» **Work to complete**:
Convert the items below into a Markdown table with columns Row and Line, from the line containing "You are a GUI" through the end of the items, both ends included. Number each row, omit blank lines and leave the pictures out.

▬▬▬

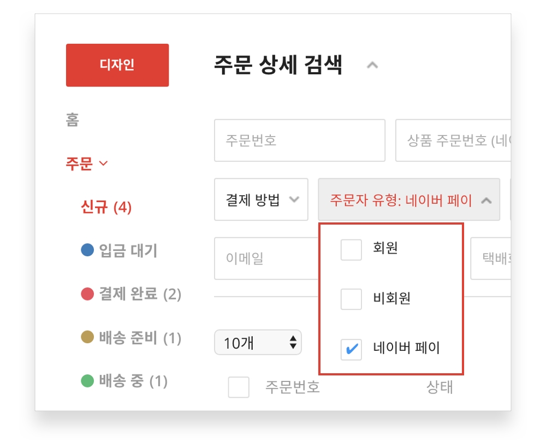This screenshot has height=447, width=546.
Task: Open 결제 완료 (2) order list
Action: [x=140, y=295]
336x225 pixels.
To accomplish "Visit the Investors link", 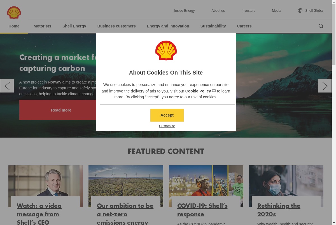I will 248,11.
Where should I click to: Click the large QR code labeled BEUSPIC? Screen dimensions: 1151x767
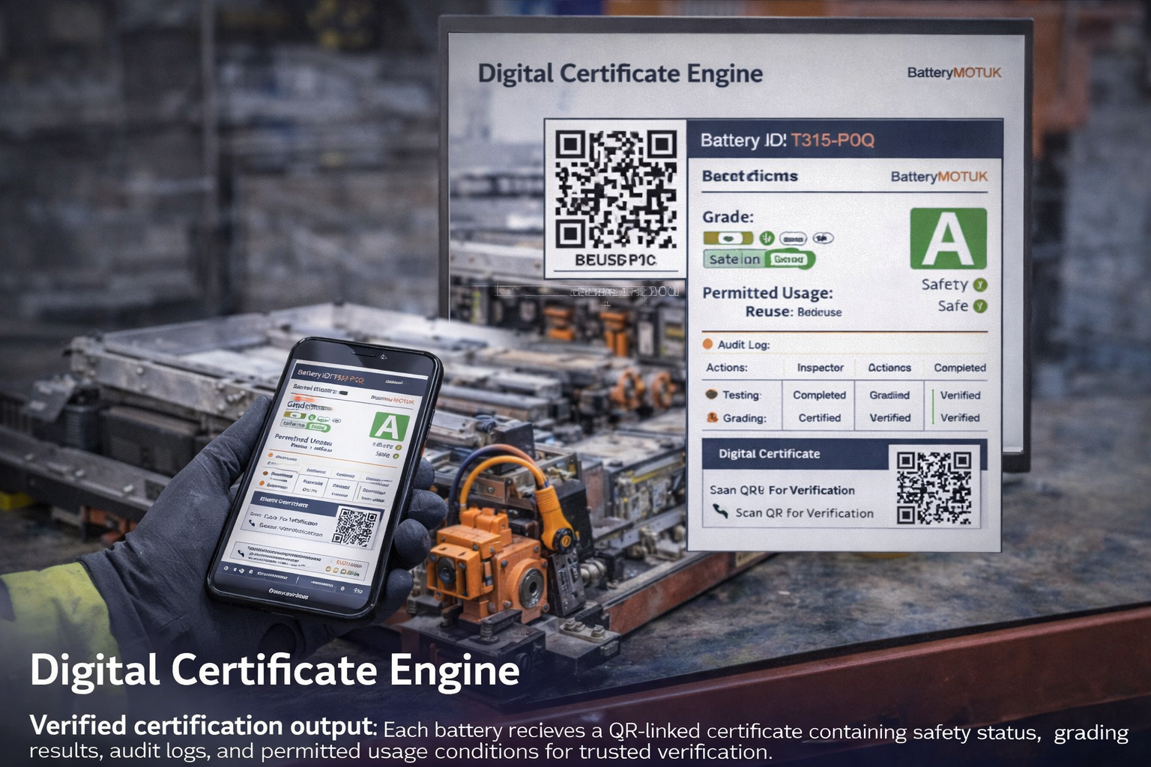click(615, 190)
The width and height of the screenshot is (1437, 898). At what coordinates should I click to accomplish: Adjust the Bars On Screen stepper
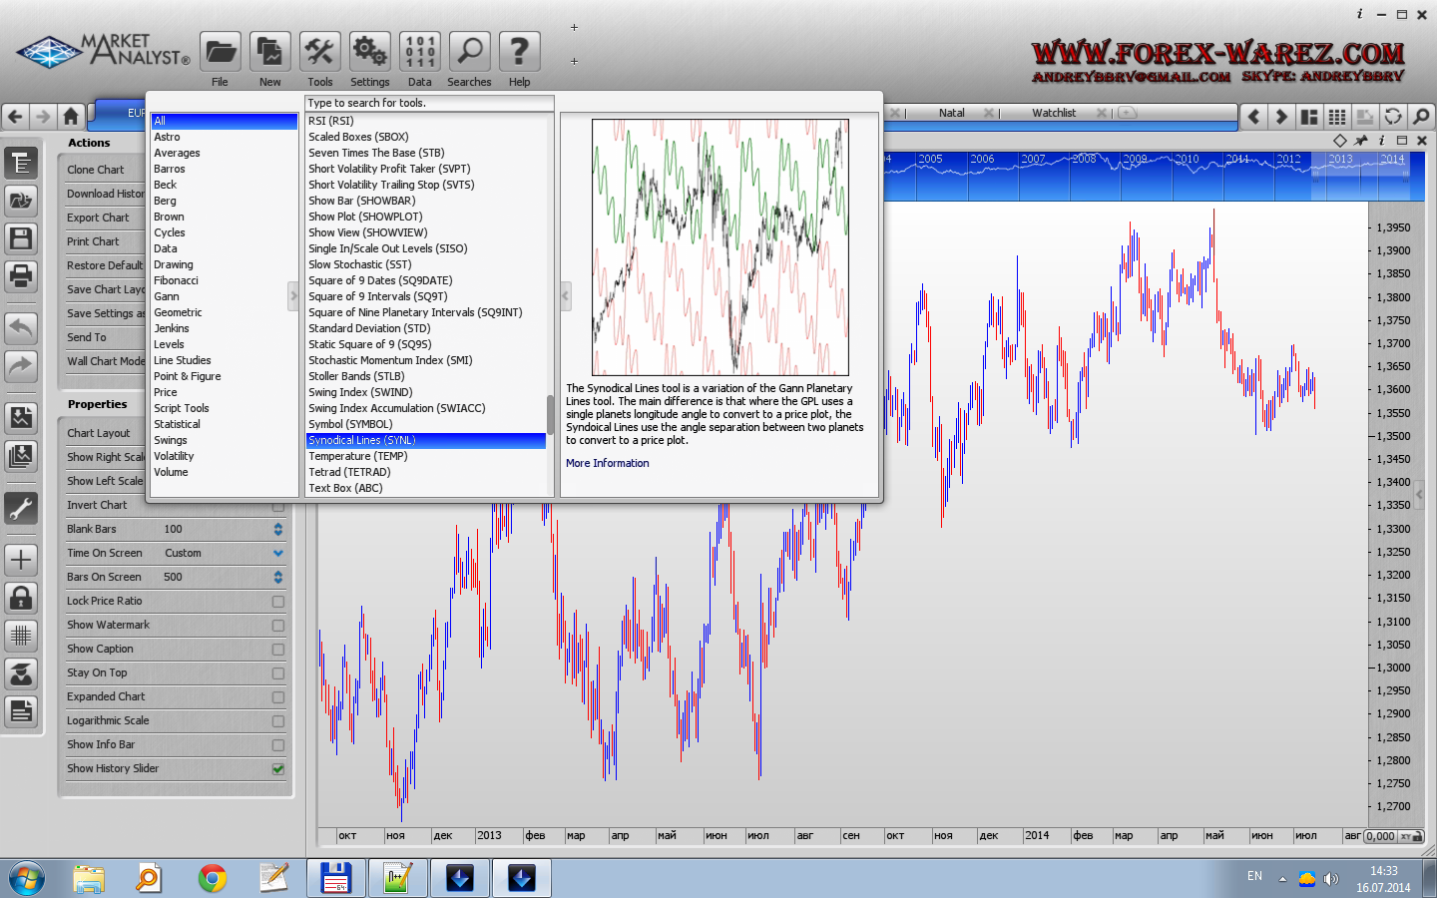pos(278,577)
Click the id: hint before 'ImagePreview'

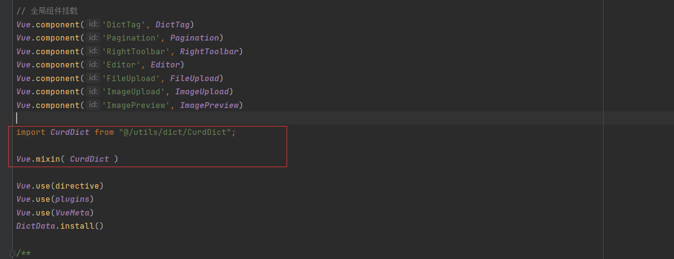tap(93, 105)
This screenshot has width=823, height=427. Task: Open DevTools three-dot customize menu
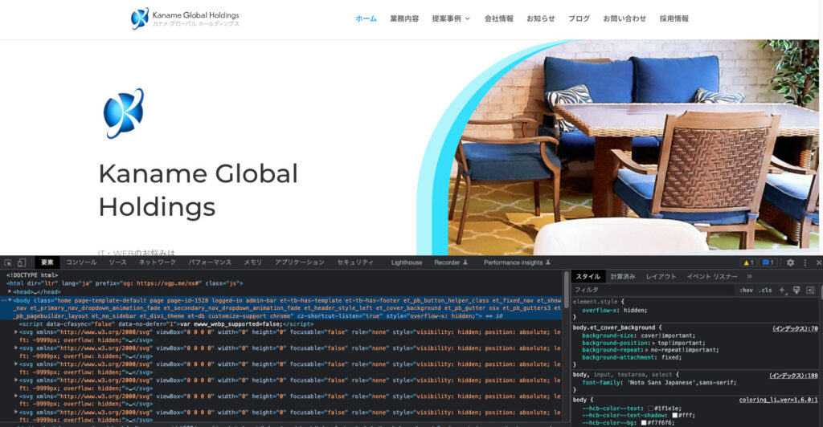805,262
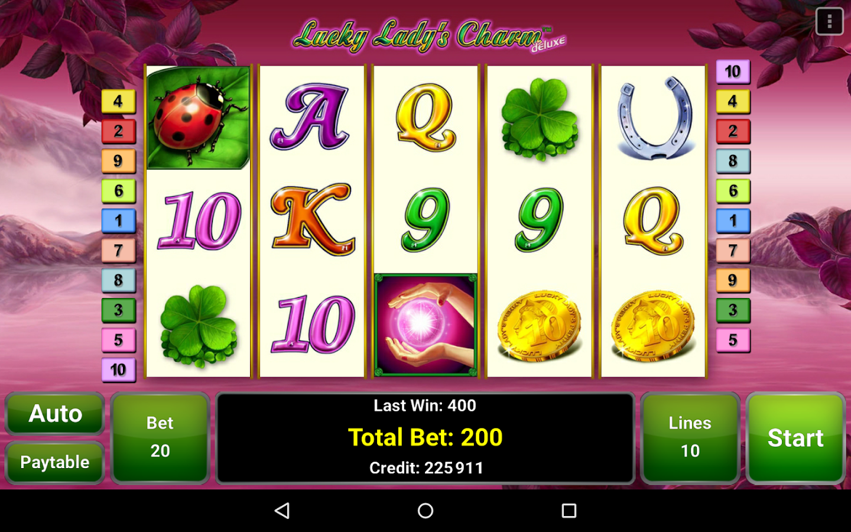The image size is (851, 532).
Task: Open the Paytable
Action: pos(55,462)
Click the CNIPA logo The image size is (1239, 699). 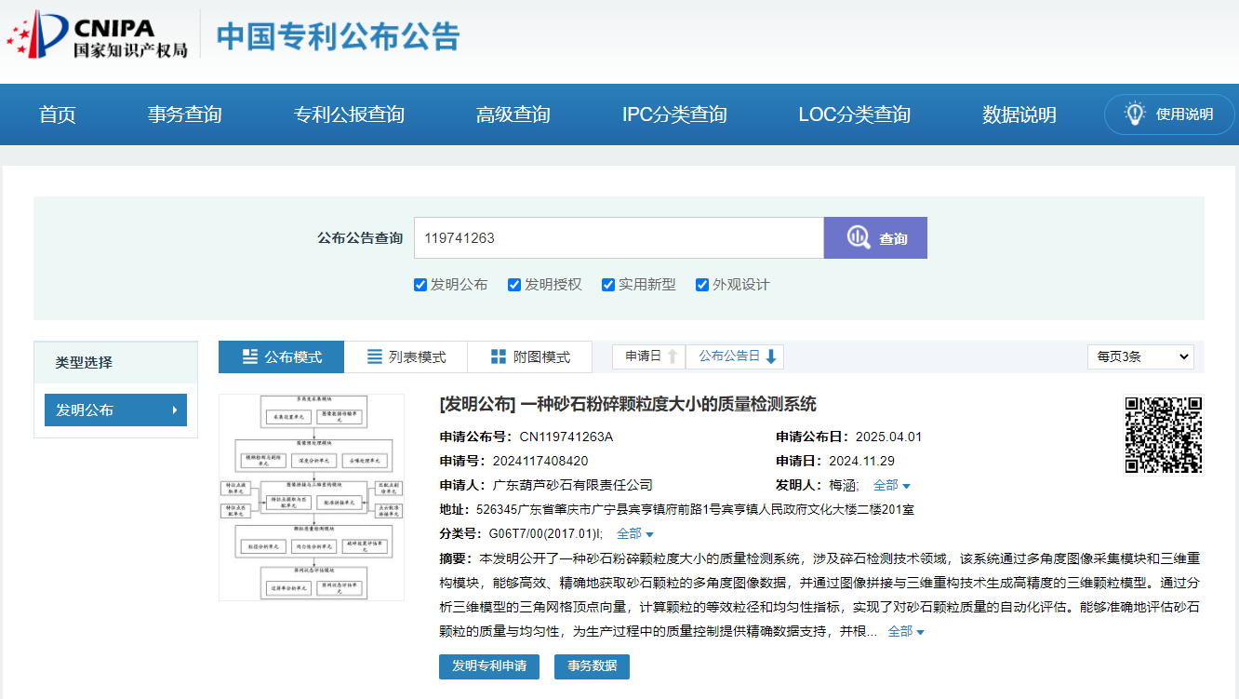click(x=97, y=38)
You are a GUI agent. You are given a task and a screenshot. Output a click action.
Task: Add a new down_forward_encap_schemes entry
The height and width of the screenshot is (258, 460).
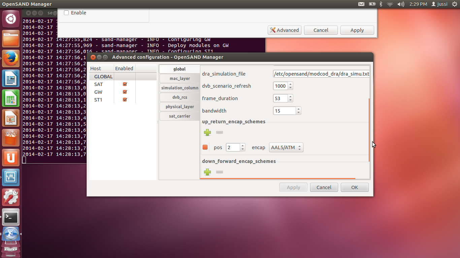(207, 172)
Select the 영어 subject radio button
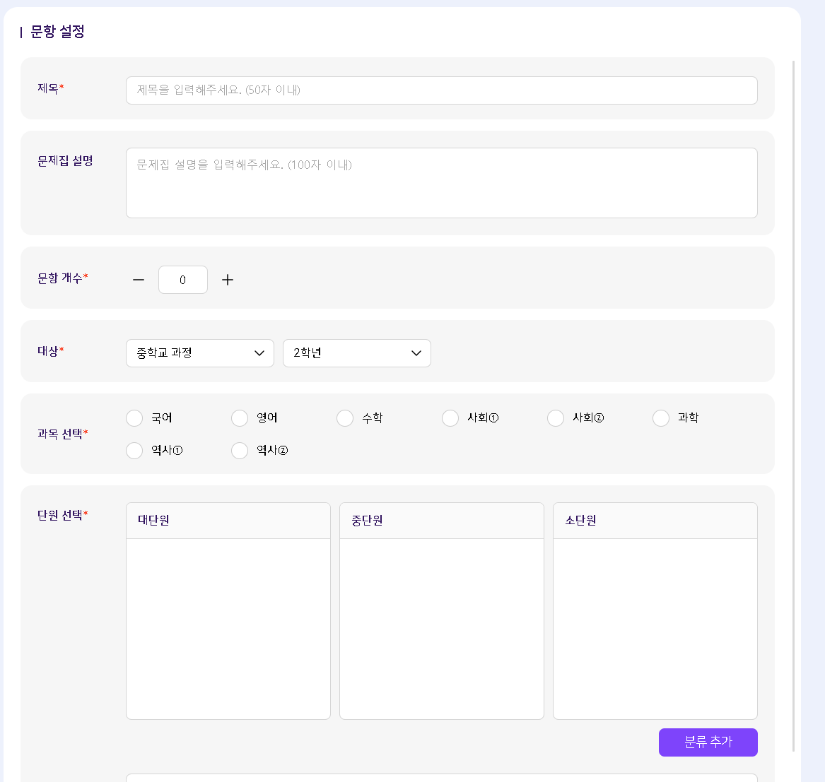The image size is (825, 782). click(x=240, y=418)
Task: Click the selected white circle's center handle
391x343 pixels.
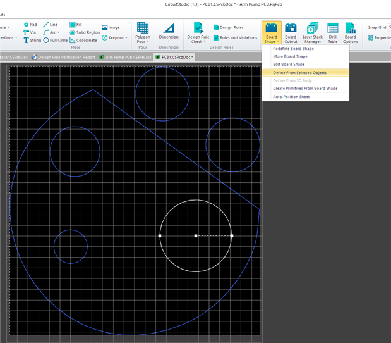Action: pos(196,236)
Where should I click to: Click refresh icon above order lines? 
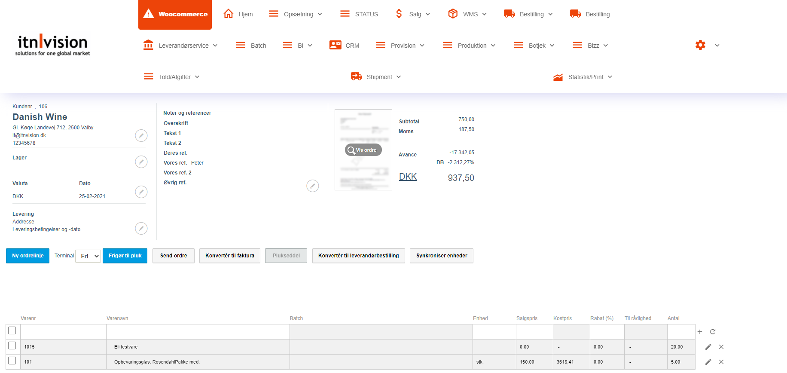[713, 332]
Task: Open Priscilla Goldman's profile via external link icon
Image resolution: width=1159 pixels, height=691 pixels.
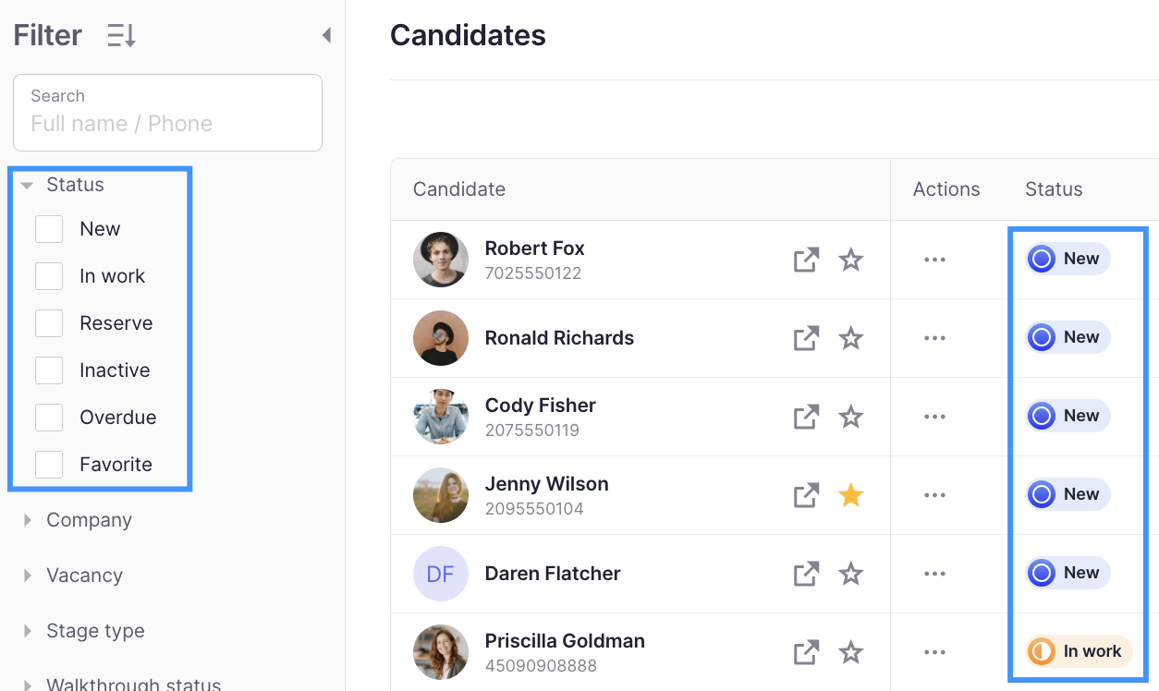Action: click(x=805, y=652)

▬▬▬

» **Answer to the exercise**:
| Row | Line |
|---|---|
| 1 | You are a GUI agent. You are given a task and a screenshot. Output a click action. |
| 2 | Task: Add a new down_forward_encap_schemes entry |
| 3 | The height and width of the screenshot is (258, 460). |
| 4 | (207, 172) |
| 5 | Select the 영어 subject radio button |
| 6 | The image size is (825, 782). click(x=240, y=418) |
| 7 | Task: Click the selected white circle's center handle |
| 8 | 391x343 pixels. |
| 9 | Action: pos(196,236) |
| 10 | Where should I click to: Click refresh icon above order lines?  |
| 11 | [713, 332] |
| 12 | Task: Open Priscilla Goldman's profile via external link icon |
| 13 | Image resolution: width=1159 pixels, height=691 pixels. |
| 14 | Action: click(x=805, y=652) |